Woman In Blue Posted June 28, 2010 Posted June 28, 2010 There were about 10 emails all sent on the same day and all of them said something along the lines of "you look delicious ... it's a beautiful day, how about we take a ride on my boat (he has a boat) and we take it from there" LOL. What a dumb ass. Over 90% of the ads on CL are placed by hookers looking to drum up business, not beautiful, lonely women looking for NSA sex. What an ass. Trust is very important to him and since day 1 he has been stressing honesty, openness and loyalty. LOL..it sure is. YOUR honesty and loyalty to him, not HIS to you. He broke up with his last girlfriend of 2 years because he found an incriminating conversation with another man in her inbox and says he was heartbroken. I wouldn't be so quick to take that story at face value. I am not sure if those emails are the equivelent of looking at porno ... Asking some Craig's List woman to come out on his boat and calling her "delicious" is equivalent to jacking off to a dirty movie he watches online??? Are you kidding? ...maybe he was bored and he wouldn't act on them? ROFL! Yes, that must be it. He was bored. I really am not sure if this is worth bringing up because I clearly violated his privacy and it will be a huge conflict and argument if I do address it ... please help. Yup you did violate his "privacy." It's clearly the worst sin on earth - MUCH worse than the "sin" of him propositioning women he's NEVER MET on CL and offering them "boat rides" while drooling all over their pictures and telling them they're "delicious." What a complete ass. I always crack up when I read about mental midgets thinking the internet is some kind of woman candy store where these dipsh*its (i.e., your boyfriend) think they can just come online and order up a "perfect 10" who'll rush right over to their houses and do their sexual bidding - and all for nothing! :laugh: :laugh: :laugh: I bet if you do a little more digging, you'll find a profile for him on Adult*Friend*Finder dot com and probably a bunch of internet dating websites as well.

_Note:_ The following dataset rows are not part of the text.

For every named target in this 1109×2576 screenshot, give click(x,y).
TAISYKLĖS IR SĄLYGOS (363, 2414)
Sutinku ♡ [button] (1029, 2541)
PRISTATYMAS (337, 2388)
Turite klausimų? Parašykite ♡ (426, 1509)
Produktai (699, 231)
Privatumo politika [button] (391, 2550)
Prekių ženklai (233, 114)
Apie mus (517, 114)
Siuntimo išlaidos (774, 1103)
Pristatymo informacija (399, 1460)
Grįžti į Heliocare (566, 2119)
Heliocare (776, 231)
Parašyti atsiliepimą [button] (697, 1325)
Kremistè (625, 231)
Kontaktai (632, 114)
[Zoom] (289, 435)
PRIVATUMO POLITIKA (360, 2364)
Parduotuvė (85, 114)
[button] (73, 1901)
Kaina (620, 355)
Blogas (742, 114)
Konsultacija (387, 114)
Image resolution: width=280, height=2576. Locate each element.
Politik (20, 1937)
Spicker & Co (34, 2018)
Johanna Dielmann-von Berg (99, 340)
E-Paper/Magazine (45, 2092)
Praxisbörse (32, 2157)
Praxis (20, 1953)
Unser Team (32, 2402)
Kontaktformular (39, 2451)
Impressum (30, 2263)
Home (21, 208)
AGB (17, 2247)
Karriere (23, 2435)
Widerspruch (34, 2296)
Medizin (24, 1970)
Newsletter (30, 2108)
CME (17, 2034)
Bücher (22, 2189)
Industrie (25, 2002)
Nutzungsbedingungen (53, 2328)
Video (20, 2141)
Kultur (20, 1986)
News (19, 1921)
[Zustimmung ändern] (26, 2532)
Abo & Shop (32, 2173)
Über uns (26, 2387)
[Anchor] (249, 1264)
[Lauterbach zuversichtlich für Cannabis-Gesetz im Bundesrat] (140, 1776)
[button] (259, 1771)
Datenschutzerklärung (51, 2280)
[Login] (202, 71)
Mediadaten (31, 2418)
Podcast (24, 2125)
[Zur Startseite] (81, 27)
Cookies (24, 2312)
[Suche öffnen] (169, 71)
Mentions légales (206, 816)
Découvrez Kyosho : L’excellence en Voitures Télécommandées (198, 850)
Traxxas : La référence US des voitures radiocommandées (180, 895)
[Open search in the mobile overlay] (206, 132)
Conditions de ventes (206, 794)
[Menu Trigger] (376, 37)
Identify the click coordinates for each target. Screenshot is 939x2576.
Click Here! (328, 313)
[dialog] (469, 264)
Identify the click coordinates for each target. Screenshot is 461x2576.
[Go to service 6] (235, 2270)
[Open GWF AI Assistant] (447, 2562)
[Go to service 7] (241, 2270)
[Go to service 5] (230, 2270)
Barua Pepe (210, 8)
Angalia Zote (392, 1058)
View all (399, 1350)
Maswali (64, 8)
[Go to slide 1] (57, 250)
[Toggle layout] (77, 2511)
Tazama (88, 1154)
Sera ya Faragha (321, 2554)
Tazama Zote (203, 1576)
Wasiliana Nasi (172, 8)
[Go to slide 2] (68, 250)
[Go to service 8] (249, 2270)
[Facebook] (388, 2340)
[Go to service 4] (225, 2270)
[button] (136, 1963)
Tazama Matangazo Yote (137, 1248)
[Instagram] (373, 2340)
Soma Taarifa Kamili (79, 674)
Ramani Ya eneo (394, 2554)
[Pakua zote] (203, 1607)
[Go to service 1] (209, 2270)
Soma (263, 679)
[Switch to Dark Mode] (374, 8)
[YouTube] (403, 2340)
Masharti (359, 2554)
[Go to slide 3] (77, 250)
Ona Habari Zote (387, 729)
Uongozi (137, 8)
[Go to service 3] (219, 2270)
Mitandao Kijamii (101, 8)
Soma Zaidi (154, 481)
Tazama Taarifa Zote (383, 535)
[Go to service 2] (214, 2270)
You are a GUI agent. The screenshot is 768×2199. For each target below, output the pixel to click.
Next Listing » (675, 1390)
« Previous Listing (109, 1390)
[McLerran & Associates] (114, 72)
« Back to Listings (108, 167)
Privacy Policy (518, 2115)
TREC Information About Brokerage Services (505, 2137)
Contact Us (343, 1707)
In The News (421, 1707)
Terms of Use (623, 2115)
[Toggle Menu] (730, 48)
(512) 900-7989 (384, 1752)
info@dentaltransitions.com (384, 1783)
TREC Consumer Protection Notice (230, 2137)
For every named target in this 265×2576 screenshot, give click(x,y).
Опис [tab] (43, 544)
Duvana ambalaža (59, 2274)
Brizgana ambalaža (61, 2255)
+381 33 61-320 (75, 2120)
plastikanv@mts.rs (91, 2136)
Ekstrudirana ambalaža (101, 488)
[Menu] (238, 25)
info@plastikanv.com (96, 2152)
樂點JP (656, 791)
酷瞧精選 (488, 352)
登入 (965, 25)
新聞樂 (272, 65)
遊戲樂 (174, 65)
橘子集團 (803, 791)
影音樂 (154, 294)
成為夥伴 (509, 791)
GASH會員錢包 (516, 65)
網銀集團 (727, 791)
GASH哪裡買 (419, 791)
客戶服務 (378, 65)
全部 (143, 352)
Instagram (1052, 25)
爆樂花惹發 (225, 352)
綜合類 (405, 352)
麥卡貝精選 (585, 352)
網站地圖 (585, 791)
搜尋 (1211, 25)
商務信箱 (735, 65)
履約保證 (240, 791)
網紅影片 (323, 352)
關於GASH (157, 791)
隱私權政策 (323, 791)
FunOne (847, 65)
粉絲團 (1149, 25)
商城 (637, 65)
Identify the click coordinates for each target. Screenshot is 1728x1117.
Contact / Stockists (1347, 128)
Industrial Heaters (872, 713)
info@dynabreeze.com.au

sally4sara Posted June 28, 2010 Posted June 28, 2010 You don't mention it to him. You just dump him and move on. What is there to talk about? "hey honey, I hacked into your emails and found incriminating correspondence showing you are trying to cheat behind my back. We need to talk about this so you will be more careful about not leaving evidence I can find next time."
make me believe Posted June 28, 2010 Posted June 28, 2010 GROSS! He's trying to cheat on you and to make matters worse he's doing it in an incredibly desperate, sleazy manner! I mean, seriously, craigslist?? Pathetic. I love the advice to fwd the emails to yourself and then fwd them to him from your email address. That would be awesome. I'd do that, no note or message attached, and then completely ignore him and move on. There is nothing to discuss, nothing else that needs to be said. Send him the emails, and immediately cut him out of your life for good.